### DATASET ROWS
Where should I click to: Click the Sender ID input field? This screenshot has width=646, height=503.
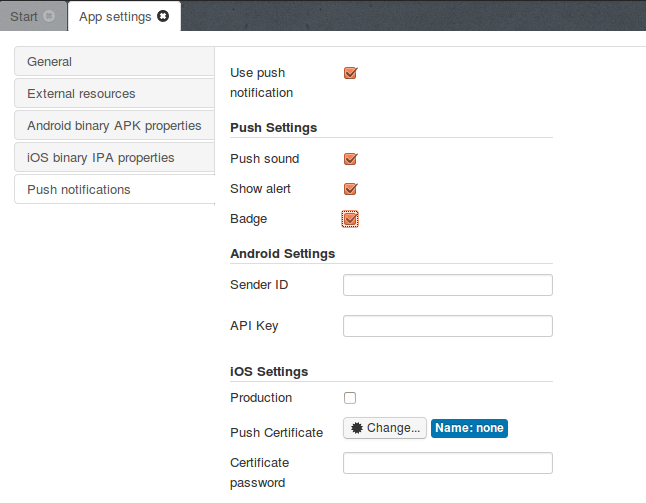[447, 286]
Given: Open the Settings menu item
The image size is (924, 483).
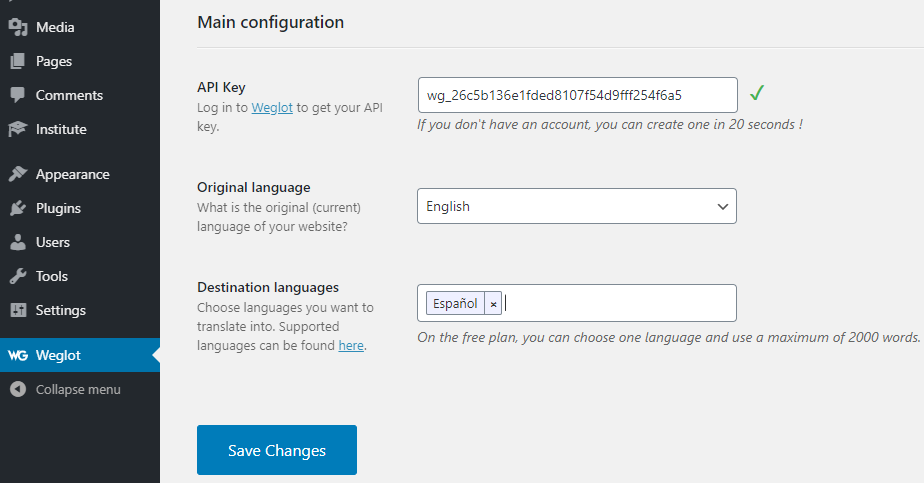Looking at the screenshot, I should coord(61,310).
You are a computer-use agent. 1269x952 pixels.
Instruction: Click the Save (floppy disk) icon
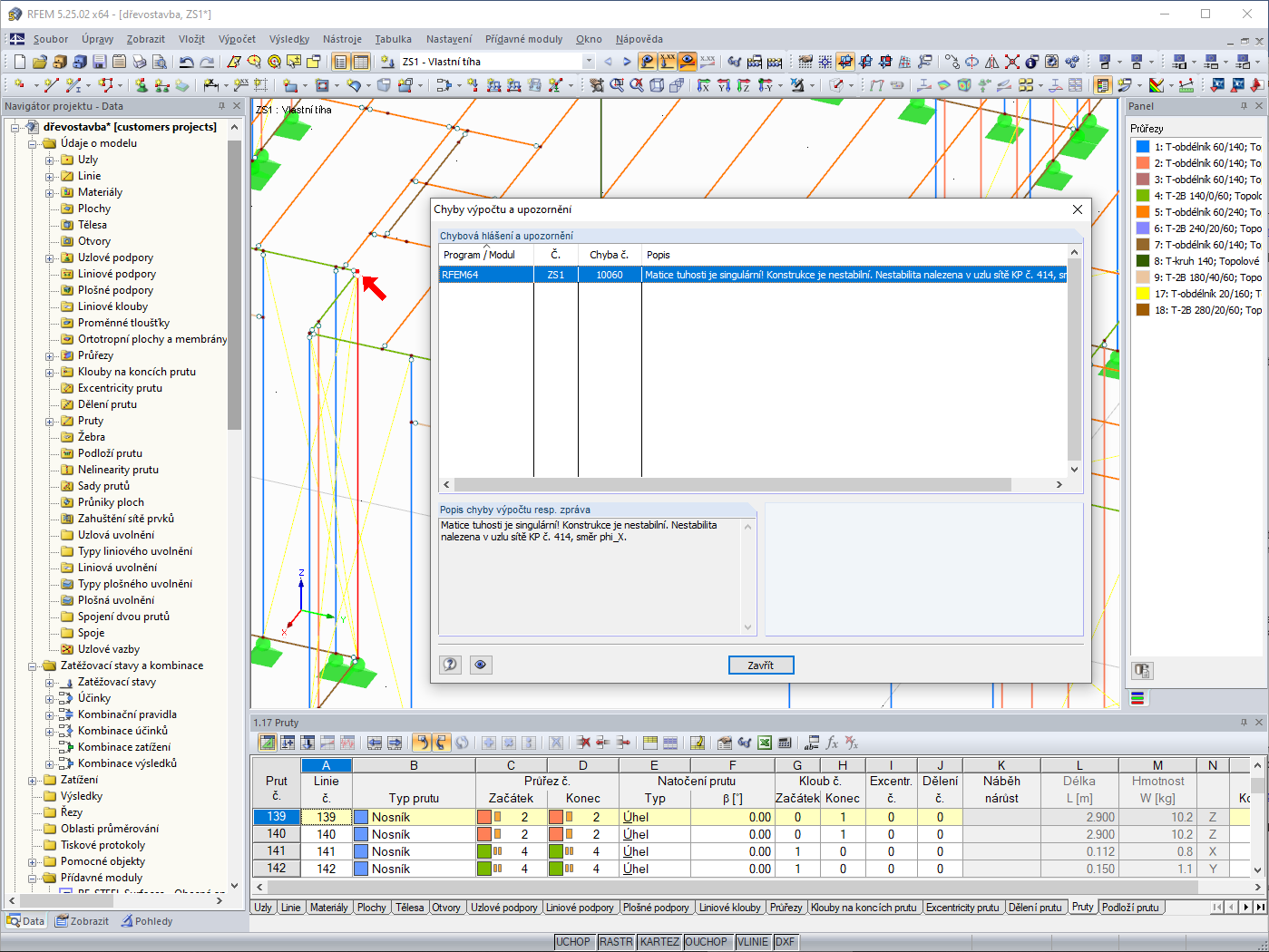[x=100, y=62]
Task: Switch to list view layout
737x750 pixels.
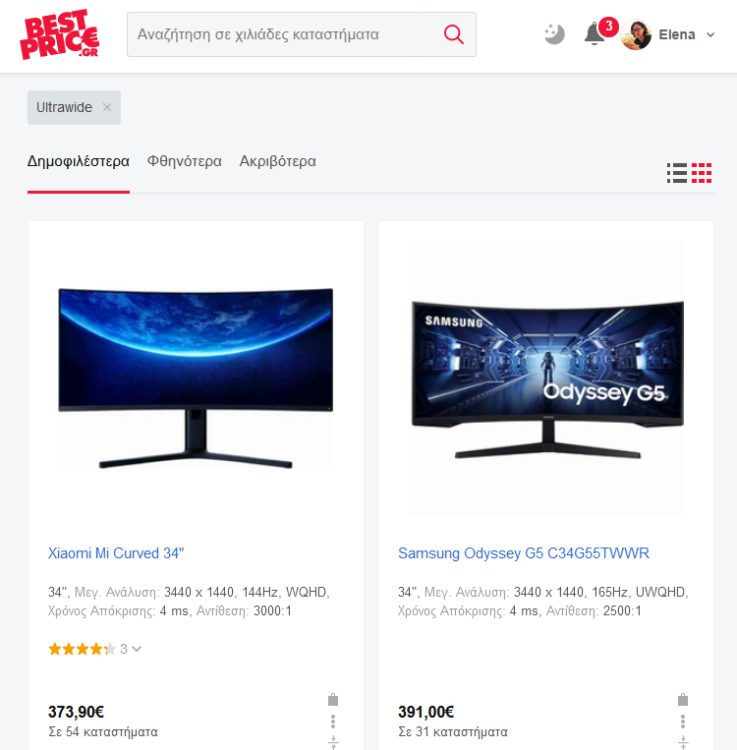Action: pyautogui.click(x=677, y=173)
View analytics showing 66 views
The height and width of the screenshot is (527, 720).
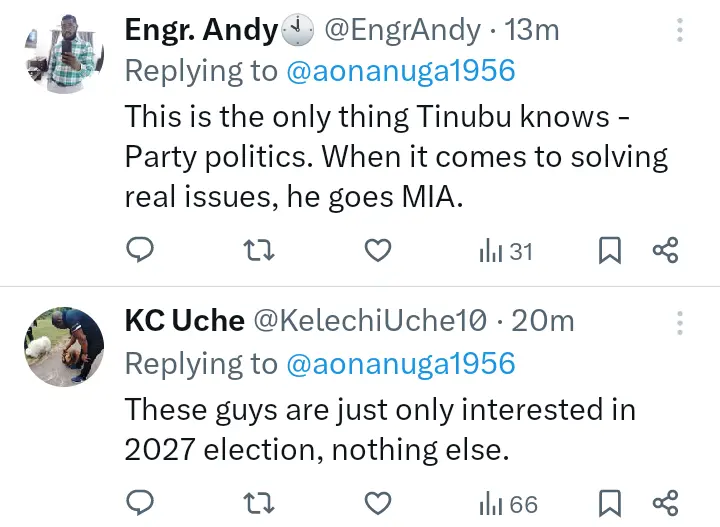click(x=508, y=503)
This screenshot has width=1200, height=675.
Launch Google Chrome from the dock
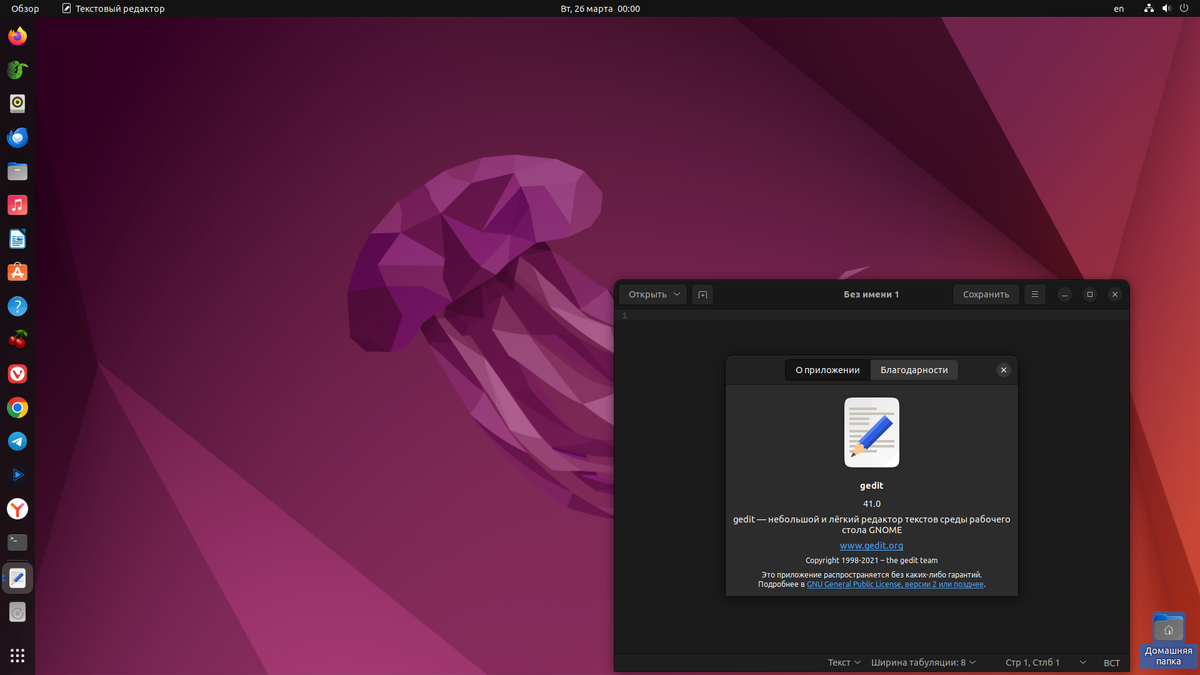point(17,407)

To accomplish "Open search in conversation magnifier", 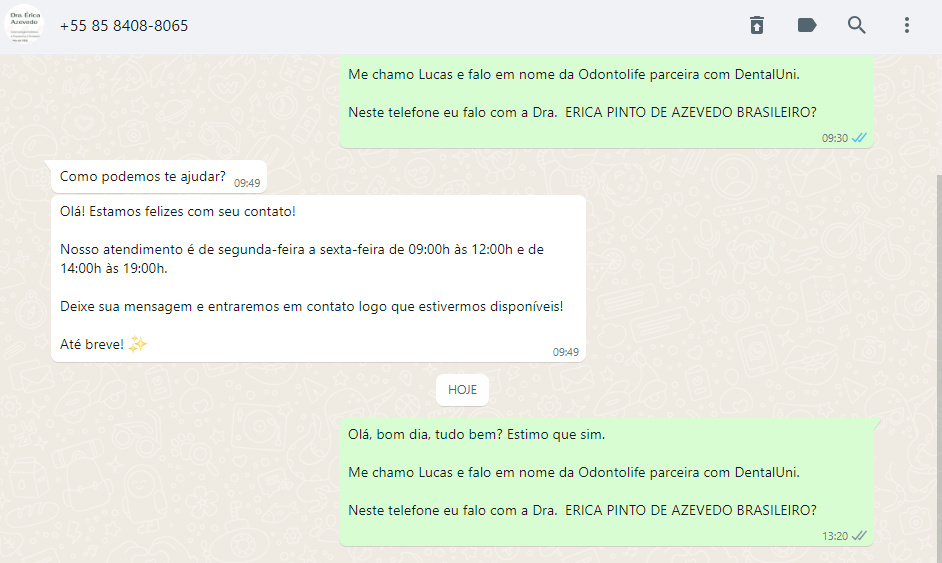I will (856, 25).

### GIVEN EXERCISE
Give the lines of the material from the line containing "Given: Open the Settings menu item" through the line containing "click(x=508, y=503)", both included, as a numbered list with blank lines omitted. Leave the pictures out.

### ANSWER TO THE TASK
1. Given: Open the Settings menu item
2. The image size is (924, 483).
3. Looking at the screenshot, I should coord(61,310).
4. You are a computer-use agent. 1269x952 pixels.
5. Instruction: Click the Save (floppy disk) icon
6. [x=100, y=62]
7. Task: Switch to list view layout
8. 737x750 pixels.
9. Action: pyautogui.click(x=677, y=173)
10. View analytics showing 66 views
11. The height and width of the screenshot is (527, 720).
12. click(x=508, y=503)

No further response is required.